**Goal A**
In the siding thread:
(i) How long is the extension ladder the original poster owns?
(ii) What is the deductible on the original poster's insurance?
(iii) According to joecaption's post about the picture on another web site, what material is the sheathing?
**Goal B**
In the siding thread, could you rewrite the stretch from "To do this right" through "wrap under it." with "house wrap" changed to "building paper"?

**Text passage**
╔══
# Vinyl siding blew partially off - should we cover it for now? Is $1,900 right to fix?



## Vexion (Feb 23, 2016)

We had a big windstorm last weekend that knocked about a quarter of the vinyl siding off one side of our house. (I'd post a picture but it's requiring I make a post before I post a link...)

I must have called ten contractors, but only one has come out so far to even give us a quote. Rain is coming. Should we risk climbing up with some plastic sheeting or something and covering it up? There's no house wrap, only plywood. Also, our extension ladder is 25' and won't reach to the exposed plywood. We'd have to go on the roof, from the front of the house, and staple plastic to the shingles, then drape it down to cover and staple to the remaining vinyl.

Finally, the contractor quoted us $1,900 to replace the missing siding, and $3,000 to redo the whole wall. Is this about right? We have a $1,500 deductible on our insurance so it's almost not worth opening a claim.

Thanks in advance!


----------



## Windows on Wash (Aug 30, 2011)

By the time that he sets up pump jacks and equipment, even small jobs aren't cheap. 

Without knowing how much square footage is there or what is required, its impossible to tell.


----------



## Bud9051 (Nov 11, 2015)

Since the new siding will be difficult to match to the ols AND since there is no house wrap, I'd call the insurance company ASAP. Also, since you can't get it covered or repaired in time to prevent more damage then you may be responsible if you don't call them. They do this all the time and if needed THEY will call someone out to drape plastic or a canvas over the damaged area.

Bud


----------



## joecaption (Nov 30, 2011)

Really need that picture.
Somethings really wrong with that install if there's house wrap and the sidings blown off.


----------



## ZTMAN (Feb 19, 2015)

And, if you get a wild hair to risk you life, stapling plastic to the roof will most likely tear off in a mild breeze.


----------



## jomama45 (Nov 13, 2008)

I don't think I'd be too concerned with the siding being off and rain on the way, w/o a proper housewrap and detailing the sheating has probably been getting wet for years already. Vinyl siding is notorious for allowing water to leak behind it. At least now it can dry out quicker when it does get wet.


----------



## Bud9051 (Nov 11, 2015)

If the flashing on any windows is exposed at the top then the rain may run right in. I agree the lack of the house wrap is not good, but leaving the plywood and remaining siding is a half exposed condition is worse, especially when the wind is blowing. You definitely want to avoid the water getting into the wall assembly.

Bud


----------



## craig11152 (Jun 20, 2015)

I'm going to buck the trend and say a rain or two won't hurt the plywood. 
I am also going to suggest you think long and hard about calling your insurance company. 
Google up "when should I make a claim in my homeowners insurance" or some such version and start reading. 
If it were me whether I did the $1900 or the $3000 I would not call my insurance company.


----------



## joecaption (Nov 30, 2011)

They posted a picture on another web site.
It's the whole area under the gables, and it's OSB not plywood, and there is no house wrap as they mentioned.
In the picture it also looked like several places where the siding was buckled up on the remaining lower part of the wall like it was nailed to tight to the wall.
To do this right all the siding should come off, sheathing wrapped with house wrap then reinstall the siding.
There's no good excuse and nothing good going to come out of just reinstalling that siding with no wrap under it.


----------
╚══
**Data section**
╔══
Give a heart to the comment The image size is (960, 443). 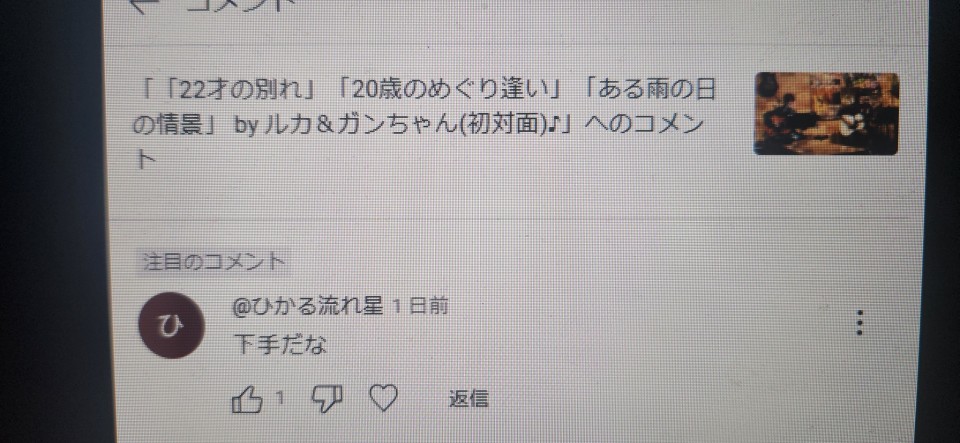pos(385,400)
╚══
**Expected answer A**
(i) 25'
(ii) $1,500
(iii) OSB

**Expected answer B**
To do this right all the siding should come off, sheathing wrapped with building paper then reinstall the siding.
There's no good excuse and nothing good going to come out of just reinstalling that siding with no wrap under it.